### Source passage
——
Worst: Two Straight Teddy Long Openings

There’s a lot of good in both of these, but before we talk about that I need to point out that this week’s show began with two (2) straight Teddy Long segments. What’s a Teddy Long segment, player, you might be asking? One of those bits where a promo gets interrupted or a match ends in disqualification because of a run-in and turns into a big fight, and the authority figure shows up to put everyone involved in the fight into a match right here, right now.

Firstly we have Team Hell No on Miz TV. As you know if you’ve ever watched this show before, Miz TV is exclusively a segment about The Miz insulting someone until they beat him up, causing a match. Here, Miz insults Bryan and Kane has to calm Bryan down, but then Miz insults Kane a little too much and it’s on. Before Miz can get chokeslammed or punched in the face or whatever, the Bludgeon Brothers and Sanity show up to attack everybody. New Day runs out to make the save for the faces, and that sets up a 10-man tag team match main event.
——
### Brief 1
Revise the wrestling show review starting with "Worst: Two Straight" and going on through "here, right now.", replacing "fight" with "brawl" in that stretch.
### Brief 2
Pick up the wrestling show review after its final sentence and keep writing.

Extracted records:
——
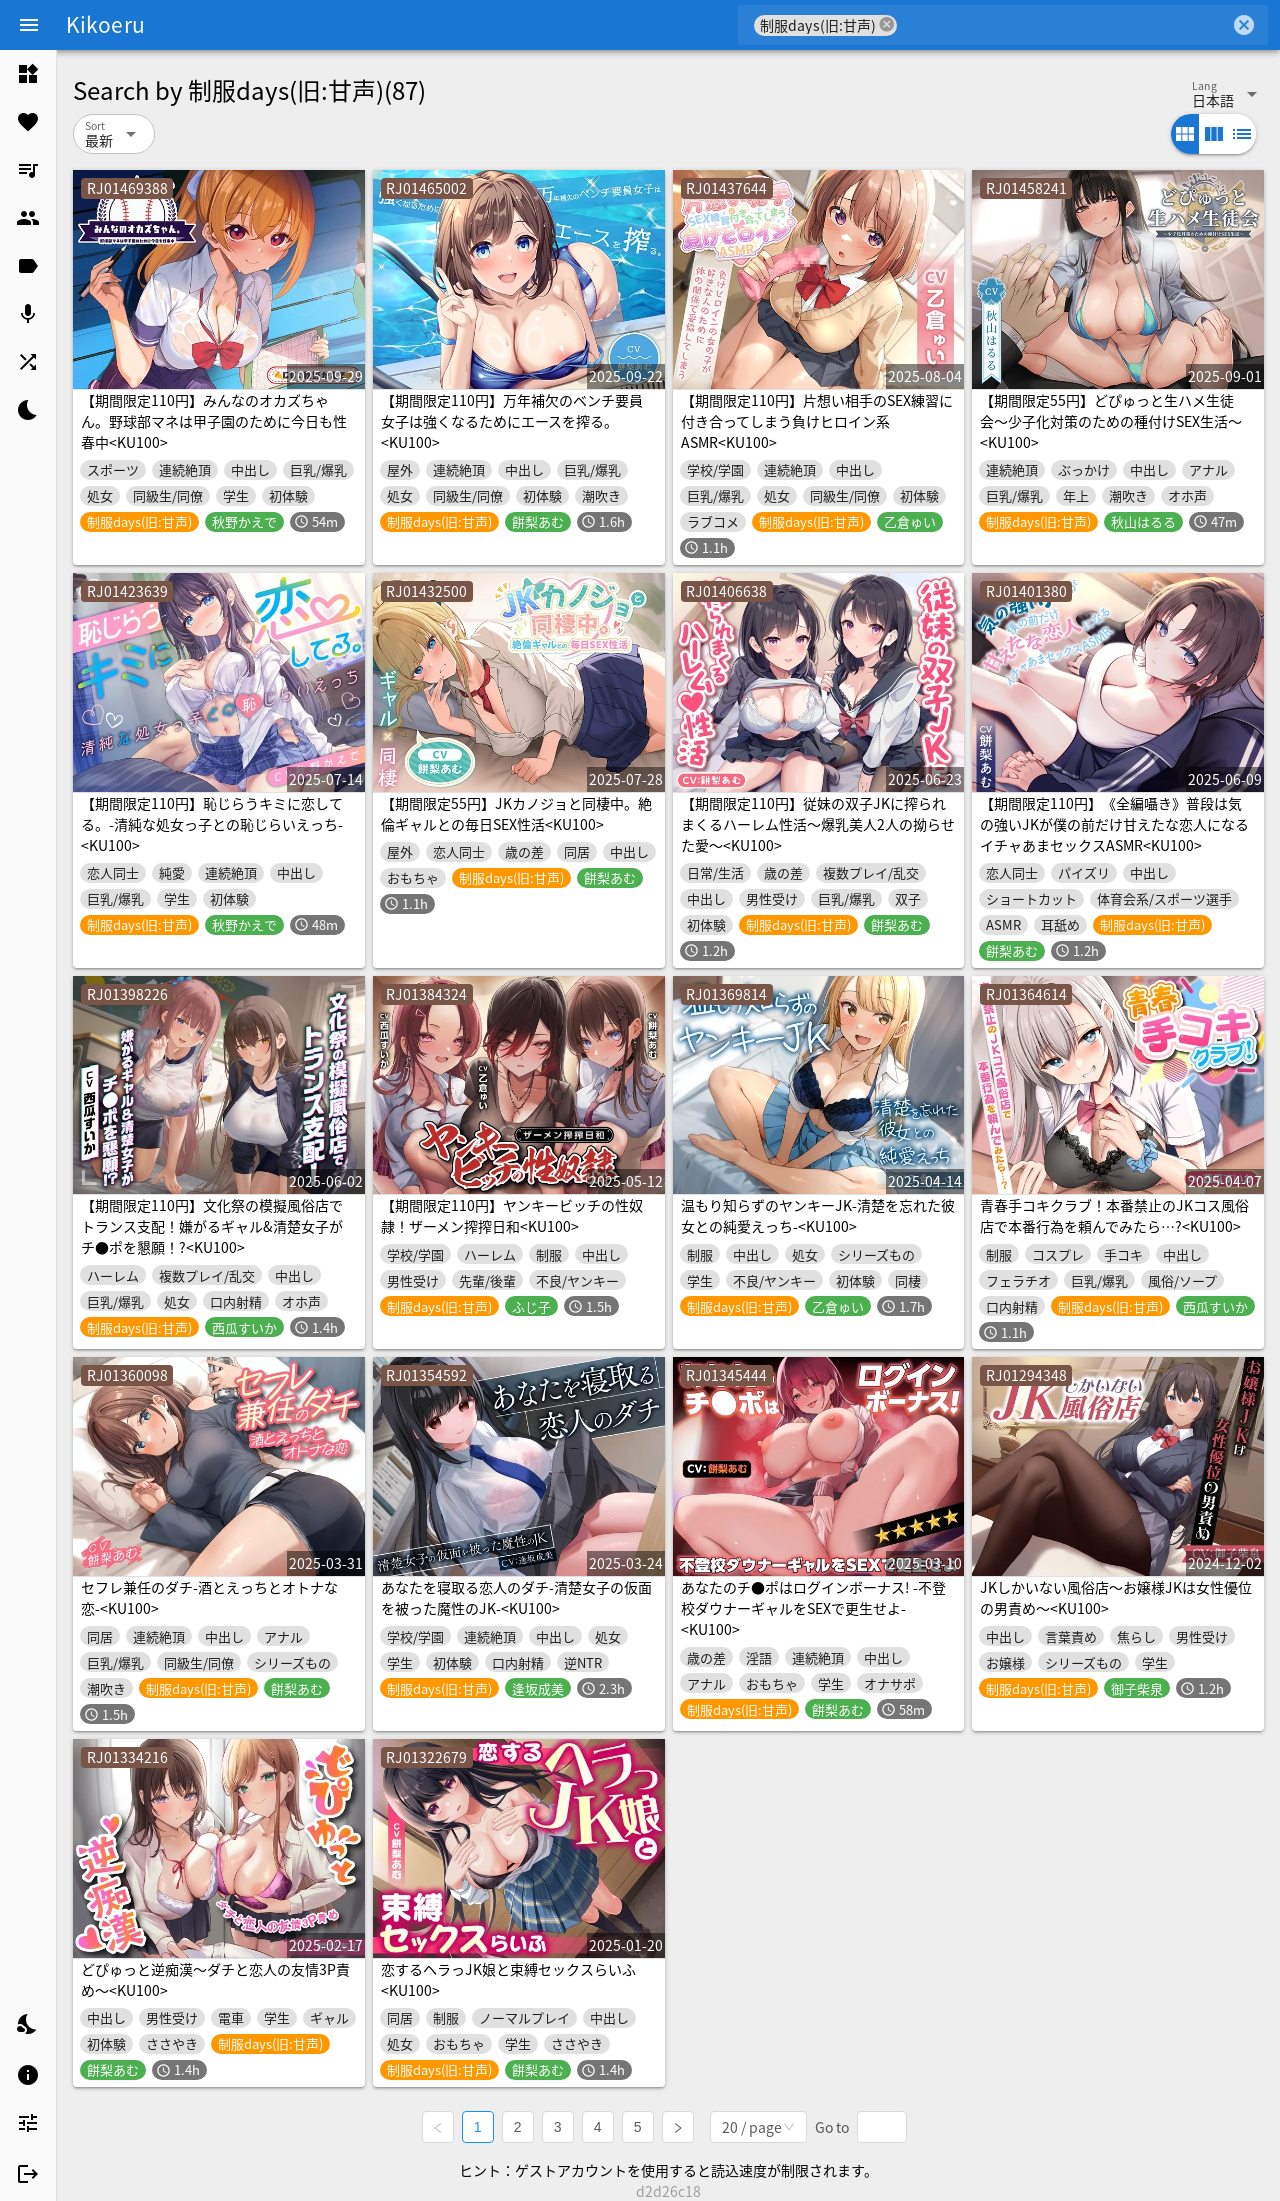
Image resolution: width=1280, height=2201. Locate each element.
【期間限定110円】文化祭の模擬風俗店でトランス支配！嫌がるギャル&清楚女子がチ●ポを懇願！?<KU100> (212, 1226)
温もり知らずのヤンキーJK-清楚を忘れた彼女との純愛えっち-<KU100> (818, 1215)
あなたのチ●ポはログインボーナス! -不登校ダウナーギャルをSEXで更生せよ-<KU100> (813, 1608)
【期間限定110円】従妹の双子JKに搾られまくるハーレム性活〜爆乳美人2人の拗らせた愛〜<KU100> (818, 824)
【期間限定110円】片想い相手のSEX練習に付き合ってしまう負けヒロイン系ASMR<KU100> (817, 421)
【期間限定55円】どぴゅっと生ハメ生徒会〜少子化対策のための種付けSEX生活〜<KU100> (1111, 421)
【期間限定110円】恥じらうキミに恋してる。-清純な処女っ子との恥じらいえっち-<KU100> (212, 824)
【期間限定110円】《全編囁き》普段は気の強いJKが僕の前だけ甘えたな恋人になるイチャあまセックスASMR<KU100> (1114, 824)
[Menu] (29, 25)
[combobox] (1063, 25)
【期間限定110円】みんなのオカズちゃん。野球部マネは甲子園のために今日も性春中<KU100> (214, 421)
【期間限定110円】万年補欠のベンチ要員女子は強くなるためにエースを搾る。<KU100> (512, 421)
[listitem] (28, 74)
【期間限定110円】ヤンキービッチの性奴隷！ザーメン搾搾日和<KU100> (512, 1215)
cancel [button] (887, 24)
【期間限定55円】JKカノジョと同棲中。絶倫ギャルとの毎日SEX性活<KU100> (516, 813)
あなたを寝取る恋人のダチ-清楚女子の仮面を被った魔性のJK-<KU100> (516, 1597)
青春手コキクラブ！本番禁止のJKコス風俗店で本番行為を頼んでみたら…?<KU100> (1114, 1215)
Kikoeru (105, 24)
——
### Expected answer 1
Worst: Two Straight Teddy Long Openings

There’s a lot of good in both of these, but before we talk about that I need to point out that this week’s show began with two (2) straight Teddy Long segments. What’s a Teddy Long segment, player, you might be asking? One of those bits where a promo gets interrupted or a match ends in disqualification because of a run-in and turns into a big brawl, and the authority figure shows up to put everyone involved in the brawl into a match right here, right now.

### Expected answer 2
The very next segment is AJ Styles vs. Shinsuke Nakamura, which was best described recently by a lot of people as feeling like when a parent catches their kid smoking and makes them smoke the entire pack as punishment. “Oh, you wanted a dream match? Here’s your dream match. And here’s another one. And another one. AND FOUR MORE. LOOK AT ALL THESE DREAM MATCHES, DON’T YOU FEEL BAD FOR WANTING THEM NOW?” It’s not a bad match, it’s even a good match, but it’s the exact same middle-of-the-road three-and-a-quarter thing they’ve been doing together since April. And like every important match this cycle, it goes for 15 minutes just to end in a disqualification.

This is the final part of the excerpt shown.